The automobile is the basis for our economy. One-third of the land in our cities is devoted to cars, and Americans spend more money on driving each year than we do on health, education, or food. Although we are only 5 percent of the world’s population, we generate 50 percent of the world’s vehicle mileage and use 40 percent of the oil being produced in the world.

No wonder car advertising is such big business. As an ad in Advertising Age tells us, “Automotive marketers are what’s behind $12.8 billion in media spending every year.” The top three automakers spend about six billion dollars a year on advertising, so much in fact that most major magazines have sales offices in Detroit. And “relationship marketing,” in which companies use data from customers to increase loyalty and profits, is gaining momentum in the auto industry. Jeep runs an annual weekend event for owners in Colorado called Camp Jeep, which features speakers, entertainment, and children’s activities. Attendees fill out questionnaires, which allow Jeep to create a database. Carmakers used to leave relationship-building to dealers, but now, according to auto consultant David Kalmus, “They realize they can profit by it, so they’re paying attention to it.”

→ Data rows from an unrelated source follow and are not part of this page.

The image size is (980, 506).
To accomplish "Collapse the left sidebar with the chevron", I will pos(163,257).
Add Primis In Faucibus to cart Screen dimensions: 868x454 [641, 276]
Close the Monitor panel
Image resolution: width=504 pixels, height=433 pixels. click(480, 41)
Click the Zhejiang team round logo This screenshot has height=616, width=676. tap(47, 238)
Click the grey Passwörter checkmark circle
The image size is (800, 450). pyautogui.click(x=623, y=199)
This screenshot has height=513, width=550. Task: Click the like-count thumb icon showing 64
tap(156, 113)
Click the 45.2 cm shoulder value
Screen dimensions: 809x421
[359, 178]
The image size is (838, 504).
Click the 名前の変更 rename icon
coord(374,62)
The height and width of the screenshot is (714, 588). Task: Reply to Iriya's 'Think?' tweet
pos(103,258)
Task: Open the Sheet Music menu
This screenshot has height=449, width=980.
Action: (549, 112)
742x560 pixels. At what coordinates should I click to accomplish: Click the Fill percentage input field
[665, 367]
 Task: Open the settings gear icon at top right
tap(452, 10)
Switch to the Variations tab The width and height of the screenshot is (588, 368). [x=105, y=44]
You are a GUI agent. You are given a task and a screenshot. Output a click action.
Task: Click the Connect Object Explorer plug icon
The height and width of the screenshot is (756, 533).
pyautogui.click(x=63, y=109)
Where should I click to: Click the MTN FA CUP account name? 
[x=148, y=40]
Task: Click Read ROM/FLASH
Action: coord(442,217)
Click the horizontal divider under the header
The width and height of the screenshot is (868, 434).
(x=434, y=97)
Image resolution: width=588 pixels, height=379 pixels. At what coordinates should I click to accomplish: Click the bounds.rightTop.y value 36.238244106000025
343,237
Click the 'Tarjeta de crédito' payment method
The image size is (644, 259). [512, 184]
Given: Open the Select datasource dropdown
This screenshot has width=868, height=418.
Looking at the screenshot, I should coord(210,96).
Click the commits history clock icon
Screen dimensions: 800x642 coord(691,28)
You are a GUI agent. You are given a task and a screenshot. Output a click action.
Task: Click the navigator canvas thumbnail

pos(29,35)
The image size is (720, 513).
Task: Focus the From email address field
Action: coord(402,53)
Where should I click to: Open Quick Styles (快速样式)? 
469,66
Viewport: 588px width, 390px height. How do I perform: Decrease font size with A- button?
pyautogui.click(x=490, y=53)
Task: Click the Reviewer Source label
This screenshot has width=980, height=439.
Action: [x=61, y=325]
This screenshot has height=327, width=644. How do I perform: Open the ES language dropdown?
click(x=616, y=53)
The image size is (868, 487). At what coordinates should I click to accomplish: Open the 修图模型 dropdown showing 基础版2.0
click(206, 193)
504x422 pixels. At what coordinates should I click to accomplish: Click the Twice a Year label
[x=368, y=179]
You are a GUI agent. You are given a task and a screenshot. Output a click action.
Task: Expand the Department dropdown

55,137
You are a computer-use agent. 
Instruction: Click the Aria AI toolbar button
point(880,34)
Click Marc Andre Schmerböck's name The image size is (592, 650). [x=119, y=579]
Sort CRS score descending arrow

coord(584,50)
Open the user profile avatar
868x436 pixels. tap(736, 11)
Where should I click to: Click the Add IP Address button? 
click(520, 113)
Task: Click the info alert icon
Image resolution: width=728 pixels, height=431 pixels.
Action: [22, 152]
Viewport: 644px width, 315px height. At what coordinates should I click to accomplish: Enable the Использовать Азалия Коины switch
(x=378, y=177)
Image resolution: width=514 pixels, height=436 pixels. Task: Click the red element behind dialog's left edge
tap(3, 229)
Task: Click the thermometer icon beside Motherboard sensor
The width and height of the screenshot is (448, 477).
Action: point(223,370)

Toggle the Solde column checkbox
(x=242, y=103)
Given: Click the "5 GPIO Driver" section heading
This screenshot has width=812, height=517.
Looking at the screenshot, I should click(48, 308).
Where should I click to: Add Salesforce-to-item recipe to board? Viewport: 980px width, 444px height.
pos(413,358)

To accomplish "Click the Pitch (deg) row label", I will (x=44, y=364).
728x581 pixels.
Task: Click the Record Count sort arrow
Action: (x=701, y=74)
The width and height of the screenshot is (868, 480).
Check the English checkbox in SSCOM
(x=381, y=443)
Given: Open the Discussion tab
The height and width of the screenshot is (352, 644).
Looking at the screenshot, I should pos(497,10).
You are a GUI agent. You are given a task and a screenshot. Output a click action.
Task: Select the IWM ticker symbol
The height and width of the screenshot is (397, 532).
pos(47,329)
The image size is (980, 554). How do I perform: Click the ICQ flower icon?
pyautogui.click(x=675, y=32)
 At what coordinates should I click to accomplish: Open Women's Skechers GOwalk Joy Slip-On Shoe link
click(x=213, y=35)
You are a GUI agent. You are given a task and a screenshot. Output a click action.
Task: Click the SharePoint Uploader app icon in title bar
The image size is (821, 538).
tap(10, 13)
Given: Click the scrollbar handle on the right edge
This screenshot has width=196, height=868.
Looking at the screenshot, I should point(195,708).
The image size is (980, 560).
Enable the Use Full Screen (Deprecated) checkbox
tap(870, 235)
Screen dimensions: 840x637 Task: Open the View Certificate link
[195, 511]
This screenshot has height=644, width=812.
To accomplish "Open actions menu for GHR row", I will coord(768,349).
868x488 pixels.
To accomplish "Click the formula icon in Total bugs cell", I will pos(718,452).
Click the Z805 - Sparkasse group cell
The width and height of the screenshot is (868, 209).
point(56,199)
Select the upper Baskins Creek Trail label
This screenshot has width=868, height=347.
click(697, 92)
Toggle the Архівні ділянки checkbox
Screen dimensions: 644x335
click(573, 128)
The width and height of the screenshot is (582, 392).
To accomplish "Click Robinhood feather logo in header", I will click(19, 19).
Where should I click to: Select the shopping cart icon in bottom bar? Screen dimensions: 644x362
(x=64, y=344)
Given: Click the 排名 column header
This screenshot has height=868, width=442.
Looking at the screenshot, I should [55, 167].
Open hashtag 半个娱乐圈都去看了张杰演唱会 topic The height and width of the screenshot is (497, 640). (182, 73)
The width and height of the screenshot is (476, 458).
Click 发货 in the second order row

Just as the car companies want us to think of ourselves as part of their big happy families, they also encourage us to think of our cars as family members. “It has its mother’s eyes, its father’s stature and its brother’s appetite for mischief,” says an ad for a new Jaguar. “It’s not a family car. It’s family,” a Mazda ad declares, while a Toyota ad introduces a new make of car with the copy, “The new family member with a great set of genes.”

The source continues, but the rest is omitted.